Bordin: «A Doha temperature pericolose»
«Credo sia la prima volta, nell’atletica, che si superano certi limiti. Prestazioni compromesse dal clima, tribune deserte. Spero che Doha insegni a mettere dei paletti intorno al bene dello sport». A Doha, capitale del Qatar, è in corso il primo Mondiale d’atletica in Medio Oriente. «Uno spot surreale», dice Gelindo Bordin, eroe veneto della maratona di Seul ’88, uno dei tanti grandi che di fronte alle maratonete notturne piegate dai 34 gradi col 75 per cento d’umidità, ai marciatori che collassano e ai pochi tifosi per strada o allo stadio, avvertono una stretta al cuore.
Bordin, a Doha si sta andando oltre lo sport?
«Ci si indirizza verso quelle aree del mondo perché portano alle organizzazioni delle entrate che da altre parti forse non si riuscirebbero ad avere.

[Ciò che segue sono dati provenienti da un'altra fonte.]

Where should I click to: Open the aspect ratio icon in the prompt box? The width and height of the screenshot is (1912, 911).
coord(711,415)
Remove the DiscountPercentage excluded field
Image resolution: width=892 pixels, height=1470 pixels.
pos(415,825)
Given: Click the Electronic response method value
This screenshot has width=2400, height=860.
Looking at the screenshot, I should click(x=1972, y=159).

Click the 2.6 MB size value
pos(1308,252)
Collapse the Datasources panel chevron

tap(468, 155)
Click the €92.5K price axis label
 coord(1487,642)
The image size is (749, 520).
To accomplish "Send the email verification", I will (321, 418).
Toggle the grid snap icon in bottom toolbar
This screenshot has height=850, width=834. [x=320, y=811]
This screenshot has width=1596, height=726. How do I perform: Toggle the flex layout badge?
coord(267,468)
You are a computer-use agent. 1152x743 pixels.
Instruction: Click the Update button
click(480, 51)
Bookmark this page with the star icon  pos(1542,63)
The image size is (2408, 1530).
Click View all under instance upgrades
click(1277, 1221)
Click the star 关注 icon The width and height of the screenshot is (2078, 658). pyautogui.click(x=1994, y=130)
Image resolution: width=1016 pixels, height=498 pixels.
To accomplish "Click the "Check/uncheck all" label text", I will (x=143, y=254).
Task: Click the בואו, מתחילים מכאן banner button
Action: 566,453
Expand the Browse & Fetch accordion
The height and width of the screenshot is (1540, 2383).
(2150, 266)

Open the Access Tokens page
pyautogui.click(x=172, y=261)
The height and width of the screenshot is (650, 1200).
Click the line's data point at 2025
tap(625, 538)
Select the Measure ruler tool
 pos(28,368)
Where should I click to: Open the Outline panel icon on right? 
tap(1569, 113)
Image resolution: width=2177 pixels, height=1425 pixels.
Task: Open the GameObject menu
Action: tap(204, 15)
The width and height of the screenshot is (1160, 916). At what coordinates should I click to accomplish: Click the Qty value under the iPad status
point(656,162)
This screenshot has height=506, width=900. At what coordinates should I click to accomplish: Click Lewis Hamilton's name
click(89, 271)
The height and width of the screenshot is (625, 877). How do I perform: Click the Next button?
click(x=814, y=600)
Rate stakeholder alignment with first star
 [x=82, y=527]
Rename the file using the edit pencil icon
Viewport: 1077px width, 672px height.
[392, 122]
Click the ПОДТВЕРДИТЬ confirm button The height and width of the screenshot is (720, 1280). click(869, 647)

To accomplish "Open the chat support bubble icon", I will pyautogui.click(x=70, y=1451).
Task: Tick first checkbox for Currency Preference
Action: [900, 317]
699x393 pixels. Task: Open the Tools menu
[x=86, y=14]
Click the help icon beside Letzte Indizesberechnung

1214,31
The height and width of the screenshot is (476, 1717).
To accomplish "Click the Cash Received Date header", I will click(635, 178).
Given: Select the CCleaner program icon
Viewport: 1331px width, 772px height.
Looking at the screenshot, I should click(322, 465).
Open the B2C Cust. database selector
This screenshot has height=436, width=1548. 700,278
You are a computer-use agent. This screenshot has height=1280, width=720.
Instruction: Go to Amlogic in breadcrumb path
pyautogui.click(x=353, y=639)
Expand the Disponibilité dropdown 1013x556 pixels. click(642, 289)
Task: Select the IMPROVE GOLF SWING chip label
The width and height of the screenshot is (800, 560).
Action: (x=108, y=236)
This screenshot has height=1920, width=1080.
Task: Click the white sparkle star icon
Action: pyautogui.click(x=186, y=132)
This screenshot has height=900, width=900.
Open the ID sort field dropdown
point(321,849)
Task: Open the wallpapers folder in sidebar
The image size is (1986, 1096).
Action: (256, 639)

Scelte dettate soprattutto dalle sponsorizzazioni, credo. Da un lato non so se gli atleti abbiano benefit, dall’altro certe condizioni climatiche compromettono le prestazioni. È vero che c’era caldo anche a Seul, a Los Angeles, però…».
Però?
«Però non c’erano le temperature di Doha.
L’atletica, specialmente la maratona, è molto influenzata dal clima. Sport significa mettere l’atleta nelle condizioni di gareggiare: le condizioni ideali sono impossibili in un Mondiale o un’Olimpiade, ma mettere in pericolo la salute va oltre».
E i pochi spettatori? Si rischiano certe derive recenti tipo il calcio, che peraltro in Qatar ci giocherà i mondiali 2022?
«Lo stadio di Doha semivuoto è un modo per farsi del male. Già l’atletica non è tra gli sport più seguiti. Se nei grandi appuntamenti ti mostri così la gente non si appassiona. E se manca la gente manca l’emozione, vale per l’atletica come per tutti gli sport, e ce lo stanno ricordando delle immagini televisive». Se avesse potere, che cosa farebbe?
«Porrei dei paletti nella valutazione dei Paesi che concorrono. Se superano tot gradi o percentuali di umidità li si penalizza nelle valutazioni della candidatura. Anche un Paese poco popolato, nell’ottica della cornice di pubblico, può rivelarsi una scelta infelice. Poi non voglio fare il romantico, oggi gli sponsor permettono agli atleti di fare i professionisti, però le gare devono svolgersi almeno entro limiti umani. Altrimenti il segnale è che lo sport conta meno di altri fattori».